论文阅读:Attention-Based 意图检测和槽填充

论文链接:

Attention-Based Recurrent Neural Network Models for Joint Intent Detection and Slot Filling

最近在刷论文,看见这篇关于 Slot Filling 的论文引用很高,虽然文章发表的早,但是非常经典,所以找时间简单写下读书笔记。

背景介绍

语义理解有两个重要组成部分。

  • 意图识别(Intent Detection)
  • 槽填充(Slot Filling)


意图识别是一个基于句子语义的分类问题,槽填充是要读取句子中的一些语义成分,可以看作一个序列标注问题。在 Seq2Seq 模型出来之前一般是对意图检测和槽填充分别用两种模型单独处理,这篇论文提出一个新的模型来同时解决这两个问题。

模型简介

问题定义

如上图所示,包含 2 个方面,槽填充和意图检测。

槽填充:序列标注问题,具有明确的对齐信息(输入和输出长度一致)。

意图:订机票。

Attention-based Encoder-Decoder 模型

序列标注有明确的对齐信息,所以先没有使用注意力机制。把 x 编码为语义向量 c :

P(y) = \prod_{t=1}^{T} P(y_t|y_{t-1}, c)

这里可以使用 soft-attentionEncoder-Decoder 结构。

方法的流程如下:

1. 输入编码

使用双向 LSTM 对输入序列进行编码。

Encoder 部分代码如下所示:

import torch
import torch.nn as nn
from torch.autograd import Variable
import torch.nn.functional as F

USE_CUDA = torch.cuda.is_available()

class Encoder(nn.Module):
    def __init__(self, input_size, embedding_size, hidden_size, batch_size=16, n_layers=1):
        super(Encoder, self).__init__()
        
        self.input_size = input_size
        self.embedding_size = embedding_size
        self.hidden_size = hidden_size
        self.n_layers = n_layers
        self.batch_size = batch_size
        
        self.embedding = nn.Embedding(input_size, embedding_size)
        self.lstm = nn.LSTM(embedding_size, hidden_size, n_layers, batch_first=True, bidirectional=True)
    
    def init_weights(self):
        self.embedding.weight.data.uniform_(-0.1, 0.1)
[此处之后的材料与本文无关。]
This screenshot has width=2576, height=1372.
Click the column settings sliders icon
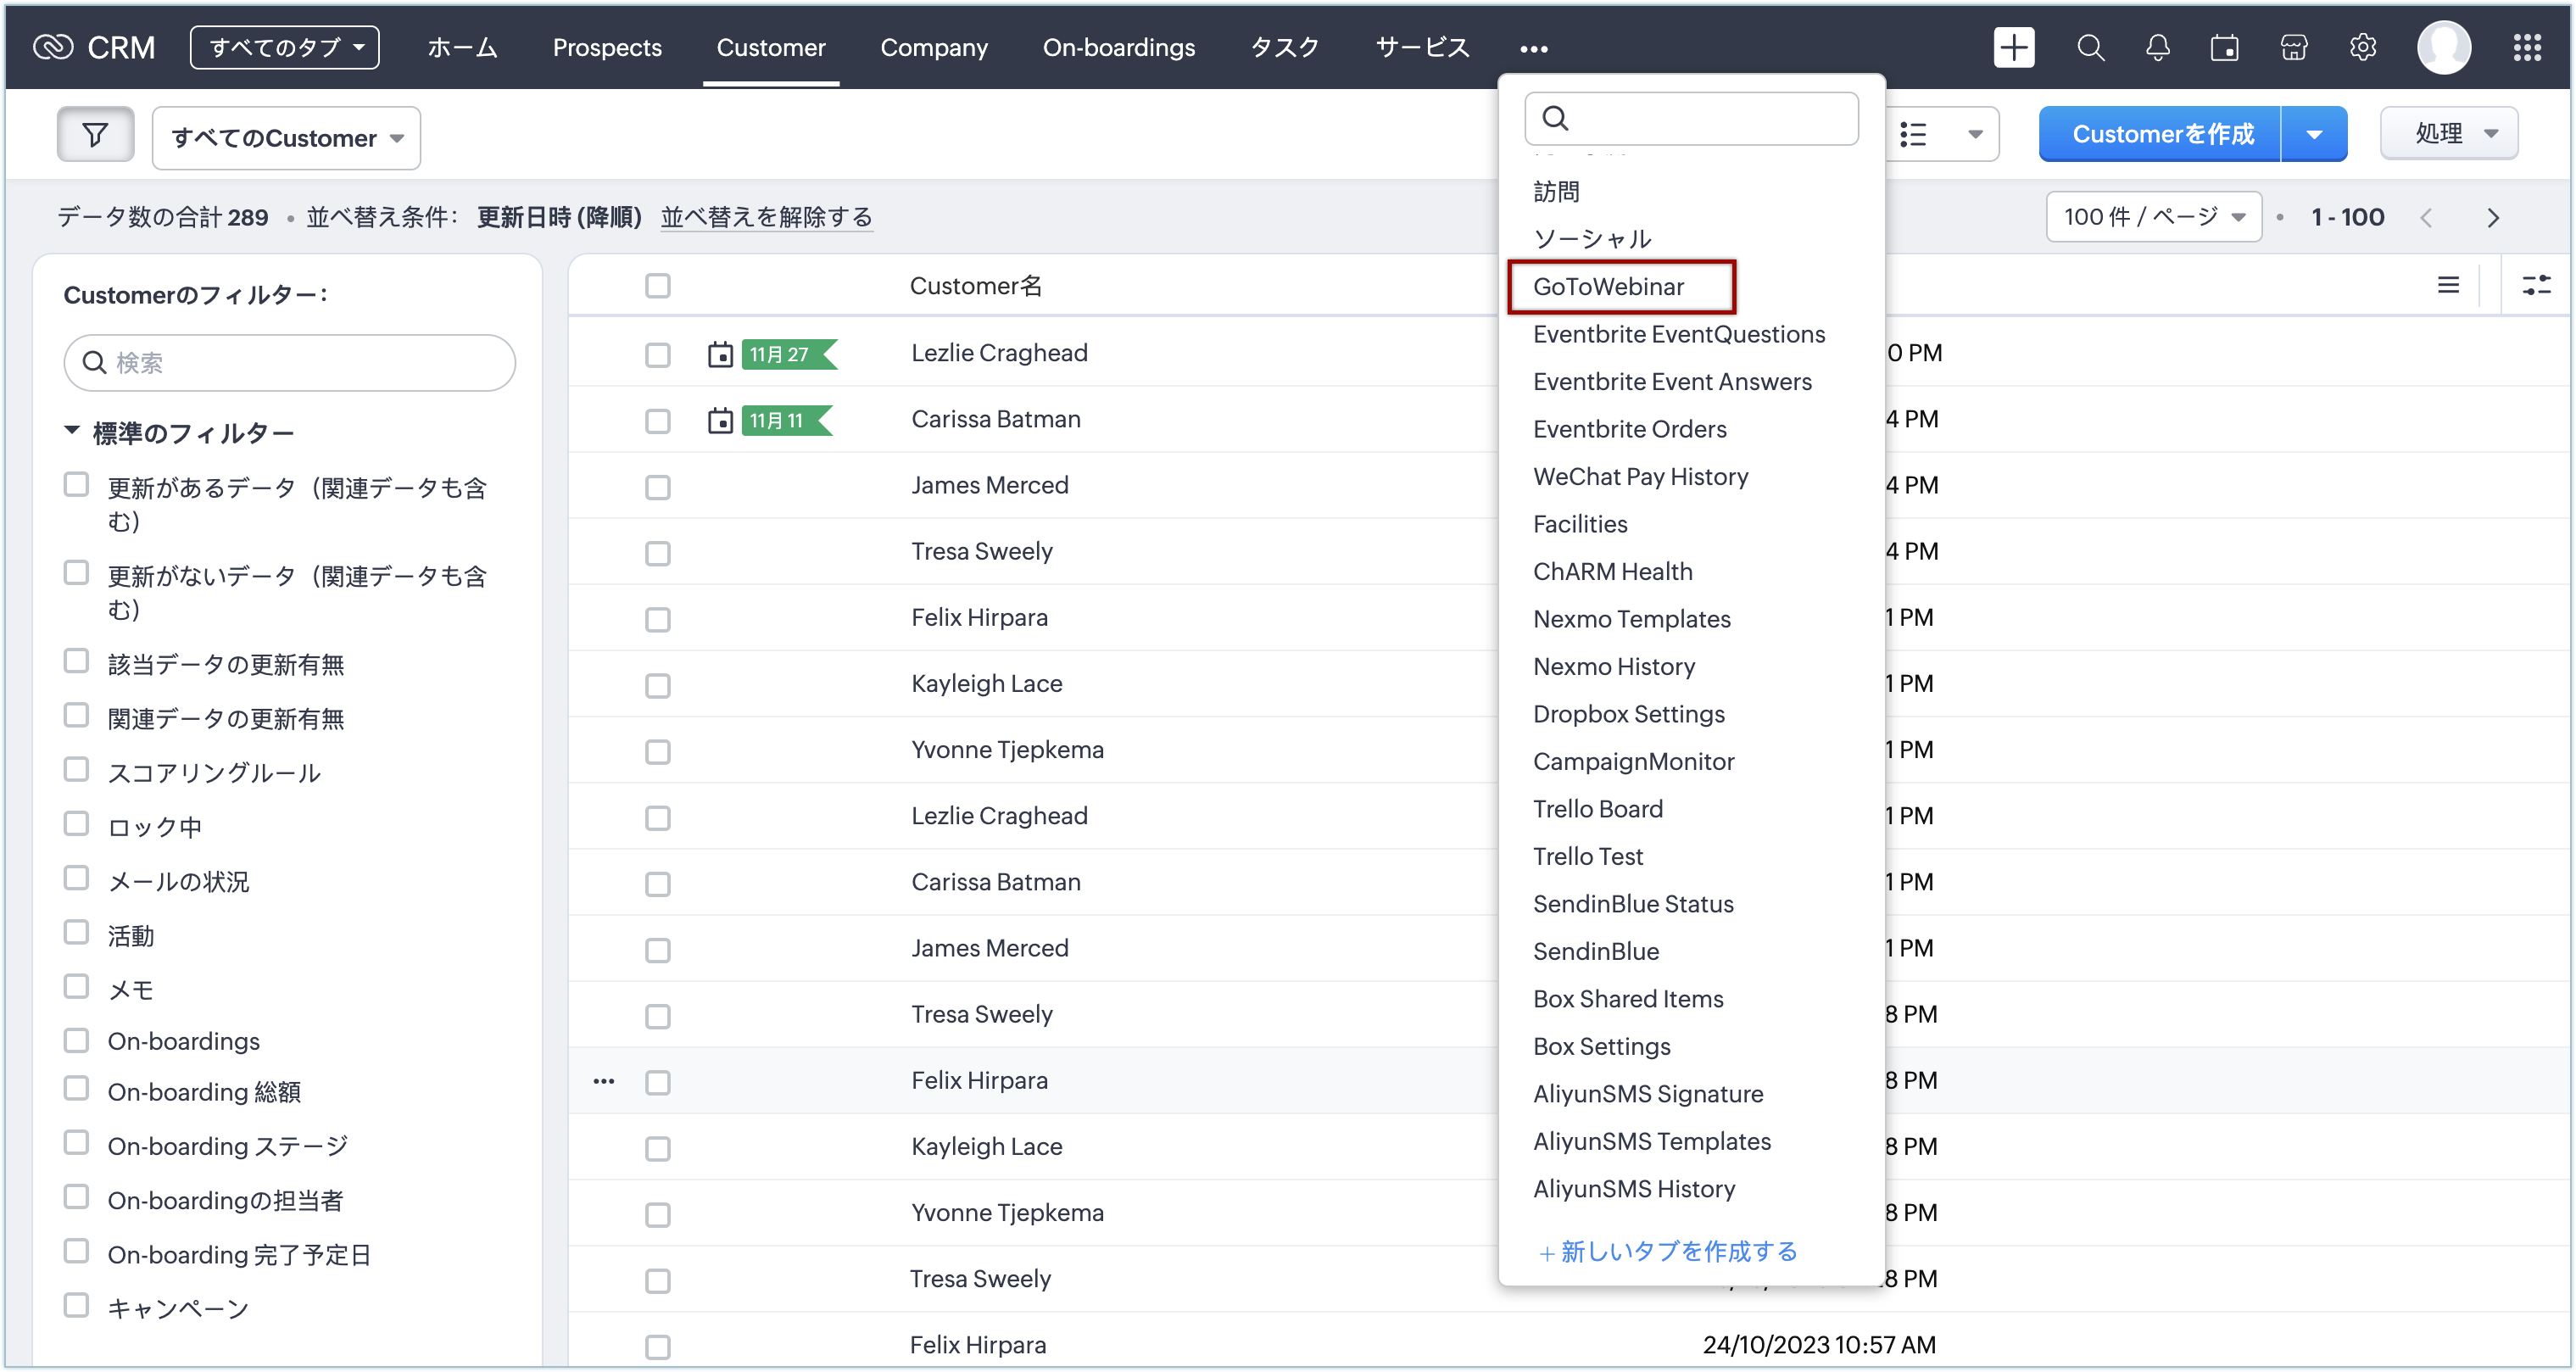(2536, 285)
    def init_hidden(self, input):
        if USE_CUDA:
            hidden = Variable(torch.zeros(self.n_layers*2, input.size(0), self.hidden_size)).cuda()
        else:
            hidden = Variable(torch.zeros(self.n_layers*2, input.size(0), self.hidden_size))

        if USE_CUDA:
            context = Variable(torch.zeros(self.n_layers*2, input.size(0), self.hidden_size)).cuda()
        else:
            context = Variable(torch.zeros(self.n_layers*2, input.size(0), self.hidden_size))

        return hidden, context
     
    def forward(self, input, input_masking):
        """
        input : B,T
        input_masking : B,T
        """
        hidden = self.init_hidden(input)
        embedded = self.embedding(input)
        output, hidden = self.lstm(embedded, hidden)
        
        real_context = []
        
        for i, o in enumerate(output):
            # B,T,D
            real_length = input_masking[i].data.tolist().count(0)
            real_context.append(o[real_length-1])
            
        return output, torch.cat(real_context).view(input.size(0), -1).unsqueeze(1)


2. 意图识别

Encoder 最后时刻的隐状态携带了整个句子的信息,使用它进行意图分类。

3. 槽填充

用单向 RNN 作为 Decoder。初始 S_0 = H_t 。论文实验中提到了 3 种方式:

  • 只有注意力输入
  • 只有对齐输入
  • 有注意力和对齐两个输入


下面是论文中的截图

上述第三种方法,带注意力和对齐两种输入的 Decoder

s_0=h_T

计算注意力的上下文 c_i

\alpha_{ij} = softmax(e_{ij})

e_{ij} = g(s_{i-1}, h_k)

c_i = \sum_{j=1}^{T}{\alpha_{ij}h_j}

计算新的状态

si=f(s_{i−1}, y_{i−1}, h_i, c_i)

详细的结构如下图所示,

Decoder 部分代码如下

class Decoder(nn.Module):
    
    def __init__(self, slot_size, intent_size, embedding_size, hidden_size, batch_size=16, n_layers=1, dropout_p=0.1):
        super(Decoder, self).__init__()
        
        self.hidden_size = hidden_size
        self.slot_size = slot_size
        self.intent_size = intent_size
        self.n_layers = n_layers
        self.dropout_p = dropout_p
        self.embedding_size = embedding_size
        self.batch_size = batch_size

        # Define the layers
        self.embedding = nn.Embedding(self.slot_size, self.embedding_size)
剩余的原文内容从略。